Record excerpts Block Start

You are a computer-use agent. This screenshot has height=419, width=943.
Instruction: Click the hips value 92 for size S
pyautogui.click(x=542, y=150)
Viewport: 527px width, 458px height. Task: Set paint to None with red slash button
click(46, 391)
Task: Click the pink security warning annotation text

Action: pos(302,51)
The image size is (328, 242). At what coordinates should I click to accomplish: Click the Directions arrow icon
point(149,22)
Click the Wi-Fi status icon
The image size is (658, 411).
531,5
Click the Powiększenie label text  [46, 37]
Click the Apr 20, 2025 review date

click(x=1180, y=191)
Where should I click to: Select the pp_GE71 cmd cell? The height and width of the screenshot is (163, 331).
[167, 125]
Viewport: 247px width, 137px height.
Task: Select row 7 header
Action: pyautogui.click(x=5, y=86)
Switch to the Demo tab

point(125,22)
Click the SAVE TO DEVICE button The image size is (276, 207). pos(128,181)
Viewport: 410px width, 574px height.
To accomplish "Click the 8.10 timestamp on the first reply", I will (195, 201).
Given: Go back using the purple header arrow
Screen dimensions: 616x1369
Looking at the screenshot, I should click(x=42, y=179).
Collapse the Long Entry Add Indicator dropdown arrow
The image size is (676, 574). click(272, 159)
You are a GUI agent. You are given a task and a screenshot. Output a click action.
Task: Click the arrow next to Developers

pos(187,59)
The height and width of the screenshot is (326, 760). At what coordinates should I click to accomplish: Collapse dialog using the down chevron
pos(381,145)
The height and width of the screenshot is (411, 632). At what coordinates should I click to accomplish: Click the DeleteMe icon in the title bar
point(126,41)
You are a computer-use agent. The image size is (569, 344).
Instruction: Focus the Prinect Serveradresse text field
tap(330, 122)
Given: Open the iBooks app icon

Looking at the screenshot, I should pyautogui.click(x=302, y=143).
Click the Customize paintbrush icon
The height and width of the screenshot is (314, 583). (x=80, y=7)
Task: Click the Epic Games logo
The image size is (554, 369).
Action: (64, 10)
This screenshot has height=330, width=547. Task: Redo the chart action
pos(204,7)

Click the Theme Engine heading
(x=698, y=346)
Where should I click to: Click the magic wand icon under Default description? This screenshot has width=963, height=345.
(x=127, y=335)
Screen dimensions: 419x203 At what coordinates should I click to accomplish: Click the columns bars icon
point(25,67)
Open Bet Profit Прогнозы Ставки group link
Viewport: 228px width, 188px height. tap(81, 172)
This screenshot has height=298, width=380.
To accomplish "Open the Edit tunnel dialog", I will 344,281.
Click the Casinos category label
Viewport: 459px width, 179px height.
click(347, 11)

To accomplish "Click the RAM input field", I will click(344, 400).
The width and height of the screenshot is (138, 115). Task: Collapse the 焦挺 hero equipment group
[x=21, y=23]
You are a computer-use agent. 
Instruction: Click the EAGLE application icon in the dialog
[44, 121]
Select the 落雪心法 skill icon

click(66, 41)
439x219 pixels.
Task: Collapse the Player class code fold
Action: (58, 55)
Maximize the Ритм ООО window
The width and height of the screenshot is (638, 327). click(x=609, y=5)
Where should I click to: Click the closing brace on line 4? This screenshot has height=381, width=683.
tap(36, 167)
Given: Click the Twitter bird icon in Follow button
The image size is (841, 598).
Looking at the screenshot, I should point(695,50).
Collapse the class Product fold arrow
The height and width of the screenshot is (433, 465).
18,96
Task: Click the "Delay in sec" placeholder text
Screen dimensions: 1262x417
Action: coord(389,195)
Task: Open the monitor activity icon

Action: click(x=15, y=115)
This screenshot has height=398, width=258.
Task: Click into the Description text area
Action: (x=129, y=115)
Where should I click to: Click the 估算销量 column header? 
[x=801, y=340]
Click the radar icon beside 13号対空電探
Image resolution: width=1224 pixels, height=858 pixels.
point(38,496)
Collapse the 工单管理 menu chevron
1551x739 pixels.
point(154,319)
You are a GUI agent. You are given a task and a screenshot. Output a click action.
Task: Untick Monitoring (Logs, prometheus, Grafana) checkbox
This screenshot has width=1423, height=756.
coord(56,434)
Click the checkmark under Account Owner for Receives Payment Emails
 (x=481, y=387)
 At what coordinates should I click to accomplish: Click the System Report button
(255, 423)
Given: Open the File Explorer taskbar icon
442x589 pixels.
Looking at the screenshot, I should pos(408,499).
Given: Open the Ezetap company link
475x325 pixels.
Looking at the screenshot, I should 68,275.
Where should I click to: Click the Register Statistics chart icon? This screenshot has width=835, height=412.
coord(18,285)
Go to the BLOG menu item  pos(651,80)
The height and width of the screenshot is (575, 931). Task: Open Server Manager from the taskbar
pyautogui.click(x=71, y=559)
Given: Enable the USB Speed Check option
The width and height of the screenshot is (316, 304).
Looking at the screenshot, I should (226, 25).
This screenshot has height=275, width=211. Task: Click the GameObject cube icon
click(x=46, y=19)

Record excerpts Block End

Every line from the top of the material above through the line holding "Task: Click the Epic Games logo" should be reproduced word for word, and nothing beyond it.

Exercise output
You are a computer-use agent. This screenshot has height=419, width=943.
Instruction: Click the hips value 92 for size S
pyautogui.click(x=542, y=150)
Viewport: 527px width, 458px height. Task: Set paint to None with red slash button
click(46, 391)
Task: Click the pink security warning annotation text

Action: pos(302,51)
The image size is (328, 242). At what coordinates should I click to accomplish: Click the Directions arrow icon
point(149,22)
Click the Wi-Fi status icon
The image size is (658, 411).
531,5
Click the Powiększenie label text  [46, 37]
Click the Apr 20, 2025 review date

click(x=1180, y=191)
Where should I click to: Select the pp_GE71 cmd cell? The height and width of the screenshot is (163, 331).
[167, 125]
Viewport: 247px width, 137px height.
Task: Select row 7 header
Action: pyautogui.click(x=5, y=86)
Switch to the Demo tab

point(125,22)
Click the SAVE TO DEVICE button The image size is (276, 207). pos(128,181)
Viewport: 410px width, 574px height.
To accomplish "Click the 8.10 timestamp on the first reply", I will (195, 201).
Given: Go back using the purple header arrow
Screen dimensions: 616x1369
Looking at the screenshot, I should click(x=42, y=179).
Collapse the Long Entry Add Indicator dropdown arrow
The image size is (676, 574). click(272, 159)
You are a GUI agent. You are given a task and a screenshot. Output a click action.
Task: Click the arrow next to Developers

pos(187,59)
The height and width of the screenshot is (326, 760). At what coordinates should I click to accomplish: Collapse dialog using the down chevron
pos(381,145)
The height and width of the screenshot is (411, 632). At what coordinates should I click to accomplish: Click the DeleteMe icon in the title bar
point(126,41)
You are a computer-use agent. The image size is (569, 344).
Instruction: Focus the Prinect Serveradresse text field
tap(330, 122)
Given: Open the iBooks app icon

Looking at the screenshot, I should pyautogui.click(x=302, y=143).
Click the Customize paintbrush icon
The height and width of the screenshot is (314, 583). (x=80, y=7)
Task: Click the Epic Games logo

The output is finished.